There are also more political collections such as the Serials and miscellaneous publications of the underground movements in Europe during World War II, 1936-1945. This work is divided into 28 series of serials and miscellaneous publications for the following countries: Belgium, Bulgaria, Denmark, Estonia, France, French Territories, Greece, Italy, Latvia, Lithuania, Luxembourg, Netherlands, Netherland Territories, Norway, Poland and Yugoslavia. The serials are periodicals with dates, and sometimes issue numbering, while the miscellaneous publications embraces a wide field of political tracts, single handout sheets, private letters, newspaper clippings, posters, etc.... Fourteen countries are represented with each having a section and an additional section for French Territories.

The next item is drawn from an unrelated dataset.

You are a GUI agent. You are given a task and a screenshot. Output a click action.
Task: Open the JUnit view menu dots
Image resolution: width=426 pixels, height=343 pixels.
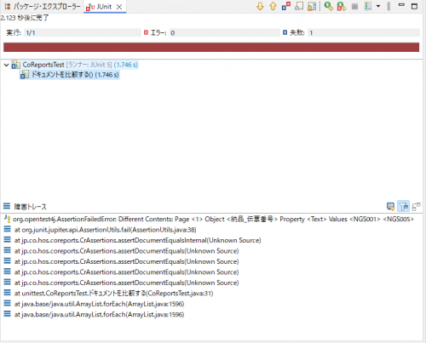(x=389, y=6)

On the topic of gastronomy and vintners, there are some gems in the Rare Book collection. A book published in 1801 by C. Chaptal was distilled into pamphlet form at the request of Napoleon (who had an interest in perfecting and advancing French wine-making). This pamphlet is available in the Rare Book & Special Collections Reading Room. L'Art de faire, gouverner, et perfectionner les vins par le citoyen Chaptal, is available in the general collections as it was published in 1801.

European Reading Room, Reference Collection, Thomas Jefferson Building, Library of Congress.

European Reading Room 

The European Reading Room should be the starting point for readers and researchers whose interests relate to France, Belgium and French-speaking areas of Europe. The European Reading Room is staffed by multilingual reference librarians who can direct you to the materials you need and answer reference questions related to the European collections.

The Reference Collection: The European Reading Room contains a French reference collection of approximately one thousand volumes. This collection includes dictionaries, encyclopedias, biographical, historical, and genealogical works, guides, directories, statistical yearbooks, atlases, and specialized catalogs and guides.

The General Collections: The great majority of French books are located in the general collections. Readers may search for these books using the online catalog of the Library of Congress. They may order and have books and bound periodicals delivered to the European Reading Room for their use. These books may also be ordered from other reading rooms including the Main Reading Room if desired.

Periodicals: Current French-language newspapers and periodicals are held in the Newspaper and Current Periodical Reading Room and bound volumes are in the general collections. Many titles can also be found online on our subscription databases. There is a collection of uncataloged French pamphlets and other ephemera collections upon request from the staff in the European Reading Room.